Nilesw,
I bought a Whirlpool floor model on wheels at Lowes for around $300-$400 last year. It fills up about a 2 to 2-1/2 gal reservoir or you can use a piece of garden hose to a floor drain, which I do in the basement.
This is a serious dehumidifier. Don't bother tinkering with the small ones. Mold is serious.
Dry it out, wipe the walls with diluted white vinegar solution (like Spring cleaning), and keep it dry. Vinegar has similar properties as chlorine bleach, but without the chlorine gas risk. Just DO NOT use bleach and vinegar together (makes lethal chlorine gas /forums/images/graemlins/frown.gif /forums/images/graemlins/shocked.gif )
Sealing the inside of block (?) walls only lets the wall fill up with water and deteriorates the wall. To do it "right" from the inside only, have to cut a trench around base of inside of wall with small pipe, put a small hole in the bottom of each block, put a small piece of hose from the hole to the pipe in the trench, then run the pipe into a collection hole drilled into your floor with a sump pump to pump the water up and out a drainage pipe.

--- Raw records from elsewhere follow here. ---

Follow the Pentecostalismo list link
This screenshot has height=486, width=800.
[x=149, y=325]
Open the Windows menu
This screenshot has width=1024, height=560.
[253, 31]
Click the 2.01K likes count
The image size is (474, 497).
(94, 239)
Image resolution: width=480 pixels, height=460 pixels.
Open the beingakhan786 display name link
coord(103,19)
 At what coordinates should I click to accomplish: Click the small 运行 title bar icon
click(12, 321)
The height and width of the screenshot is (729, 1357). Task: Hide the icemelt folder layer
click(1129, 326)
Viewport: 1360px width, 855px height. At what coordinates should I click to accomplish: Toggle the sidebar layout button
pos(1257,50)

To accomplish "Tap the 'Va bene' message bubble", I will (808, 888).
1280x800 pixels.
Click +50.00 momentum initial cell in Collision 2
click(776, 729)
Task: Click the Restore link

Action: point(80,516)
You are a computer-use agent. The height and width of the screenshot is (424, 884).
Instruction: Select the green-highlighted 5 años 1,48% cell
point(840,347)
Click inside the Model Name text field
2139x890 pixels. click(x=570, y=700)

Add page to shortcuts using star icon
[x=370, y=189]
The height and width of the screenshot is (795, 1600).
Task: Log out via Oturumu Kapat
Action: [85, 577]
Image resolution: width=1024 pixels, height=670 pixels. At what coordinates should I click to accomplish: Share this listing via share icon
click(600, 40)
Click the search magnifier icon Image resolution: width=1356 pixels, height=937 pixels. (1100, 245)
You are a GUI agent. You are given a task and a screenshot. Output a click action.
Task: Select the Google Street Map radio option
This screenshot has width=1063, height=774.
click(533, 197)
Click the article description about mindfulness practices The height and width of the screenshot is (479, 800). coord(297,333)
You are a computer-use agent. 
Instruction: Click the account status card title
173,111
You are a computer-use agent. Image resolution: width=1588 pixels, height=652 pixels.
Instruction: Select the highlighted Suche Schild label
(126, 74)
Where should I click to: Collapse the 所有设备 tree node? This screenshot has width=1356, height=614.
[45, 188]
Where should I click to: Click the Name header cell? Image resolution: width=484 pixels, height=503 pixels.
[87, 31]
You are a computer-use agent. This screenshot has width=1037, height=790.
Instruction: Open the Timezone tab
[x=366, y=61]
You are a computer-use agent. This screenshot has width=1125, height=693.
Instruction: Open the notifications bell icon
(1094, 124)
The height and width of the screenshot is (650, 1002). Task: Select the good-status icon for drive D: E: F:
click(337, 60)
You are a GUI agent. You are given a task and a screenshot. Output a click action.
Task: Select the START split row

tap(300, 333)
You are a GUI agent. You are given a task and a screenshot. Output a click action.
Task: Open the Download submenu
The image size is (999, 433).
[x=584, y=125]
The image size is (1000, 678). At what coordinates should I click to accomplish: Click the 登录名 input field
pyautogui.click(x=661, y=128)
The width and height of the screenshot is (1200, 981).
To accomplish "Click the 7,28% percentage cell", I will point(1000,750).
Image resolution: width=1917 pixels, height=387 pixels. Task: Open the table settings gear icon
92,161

Then, you can seal the inside wall. Will still deteriorate the wall, but at a much slower rate.
Another thing to think about- insulation. Many homes had unheated basements, so faced insulation (has a moisture barier) was used. Once you add heat to basement or use it as living space, any moisture is trapped.
I had a similar issue with moisture, but not wet walls, and removing the overhead insulation helped a lot. I am planning to insulate the walls with the Dow rigid foad insulation and finish the basement this winter for a rec room with pull out sofa and downstair bathroom and shower to double as a guest room.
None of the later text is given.